### YOUR INSTRUCTIONS:
Taking the line with "Harga (832, 56)" as the first and the line with "Accesso civico (915, 1281)" as the last, set down exactly every line in that range from the entries below, and no more.

Stored records
* * *

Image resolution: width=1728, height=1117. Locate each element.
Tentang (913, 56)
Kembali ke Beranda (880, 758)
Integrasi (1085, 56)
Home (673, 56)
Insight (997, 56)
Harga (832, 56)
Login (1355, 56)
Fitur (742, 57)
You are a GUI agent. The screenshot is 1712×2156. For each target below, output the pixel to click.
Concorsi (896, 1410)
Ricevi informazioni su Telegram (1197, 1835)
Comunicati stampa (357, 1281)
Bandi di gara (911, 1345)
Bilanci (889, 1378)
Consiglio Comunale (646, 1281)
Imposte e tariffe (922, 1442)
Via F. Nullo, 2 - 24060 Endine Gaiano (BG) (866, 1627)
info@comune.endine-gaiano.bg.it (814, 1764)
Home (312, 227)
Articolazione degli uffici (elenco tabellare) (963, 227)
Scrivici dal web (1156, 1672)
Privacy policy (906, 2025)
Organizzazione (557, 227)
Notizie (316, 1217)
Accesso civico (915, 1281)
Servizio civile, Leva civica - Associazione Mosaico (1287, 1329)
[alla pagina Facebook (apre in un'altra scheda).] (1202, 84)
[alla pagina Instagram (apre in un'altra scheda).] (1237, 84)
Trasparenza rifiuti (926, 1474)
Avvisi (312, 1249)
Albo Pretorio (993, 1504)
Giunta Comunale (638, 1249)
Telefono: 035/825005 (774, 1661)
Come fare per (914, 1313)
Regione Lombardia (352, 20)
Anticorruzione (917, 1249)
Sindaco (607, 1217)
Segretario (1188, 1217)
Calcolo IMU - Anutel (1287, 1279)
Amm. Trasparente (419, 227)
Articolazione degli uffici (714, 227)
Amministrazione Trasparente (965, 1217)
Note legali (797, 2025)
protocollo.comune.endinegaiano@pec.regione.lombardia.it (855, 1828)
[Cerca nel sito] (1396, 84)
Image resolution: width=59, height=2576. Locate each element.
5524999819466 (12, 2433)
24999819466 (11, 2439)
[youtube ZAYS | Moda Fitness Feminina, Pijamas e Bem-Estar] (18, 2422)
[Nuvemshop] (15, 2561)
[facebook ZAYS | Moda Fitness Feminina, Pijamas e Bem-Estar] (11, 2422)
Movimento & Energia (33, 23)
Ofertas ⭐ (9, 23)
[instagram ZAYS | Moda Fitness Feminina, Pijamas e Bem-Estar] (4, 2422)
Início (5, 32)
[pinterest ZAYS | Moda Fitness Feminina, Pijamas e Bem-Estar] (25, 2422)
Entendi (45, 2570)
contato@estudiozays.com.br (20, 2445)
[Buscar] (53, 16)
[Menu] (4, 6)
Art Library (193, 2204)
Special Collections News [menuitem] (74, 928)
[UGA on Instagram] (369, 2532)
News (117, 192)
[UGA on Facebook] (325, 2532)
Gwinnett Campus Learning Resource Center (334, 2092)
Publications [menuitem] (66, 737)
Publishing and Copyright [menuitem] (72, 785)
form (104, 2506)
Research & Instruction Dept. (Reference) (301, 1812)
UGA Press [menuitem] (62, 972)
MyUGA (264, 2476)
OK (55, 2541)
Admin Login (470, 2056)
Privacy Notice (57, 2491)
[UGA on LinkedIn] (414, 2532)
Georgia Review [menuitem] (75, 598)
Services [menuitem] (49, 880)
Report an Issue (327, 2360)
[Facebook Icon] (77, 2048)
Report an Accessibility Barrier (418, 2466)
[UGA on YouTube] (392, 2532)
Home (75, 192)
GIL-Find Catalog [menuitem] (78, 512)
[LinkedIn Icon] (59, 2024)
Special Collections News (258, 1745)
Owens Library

* * *

### EXERCISE ANSWER:
Harga (832, 56)
Login (1355, 56)
Fitur (742, 57)
You are a GUI agent. The screenshot is 1712×2156. For each target below, output the pixel to click.
Concorsi (896, 1410)
Ricevi informazioni su Telegram (1197, 1835)
Comunicati stampa (357, 1281)
Bandi di gara (911, 1345)
Bilanci (889, 1378)
Consiglio Comunale (646, 1281)
Imposte e tariffe (922, 1442)
Via F. Nullo, 2 - 24060 Endine Gaiano (BG) (866, 1627)
info@comune.endine-gaiano.bg.it (814, 1764)
Home (312, 227)
Articolazione degli uffici (elenco tabellare) (963, 227)
Scrivici dal web (1156, 1672)
Privacy policy (906, 2025)
Organizzazione (557, 227)
Notizie (316, 1217)
Accesso civico (915, 1281)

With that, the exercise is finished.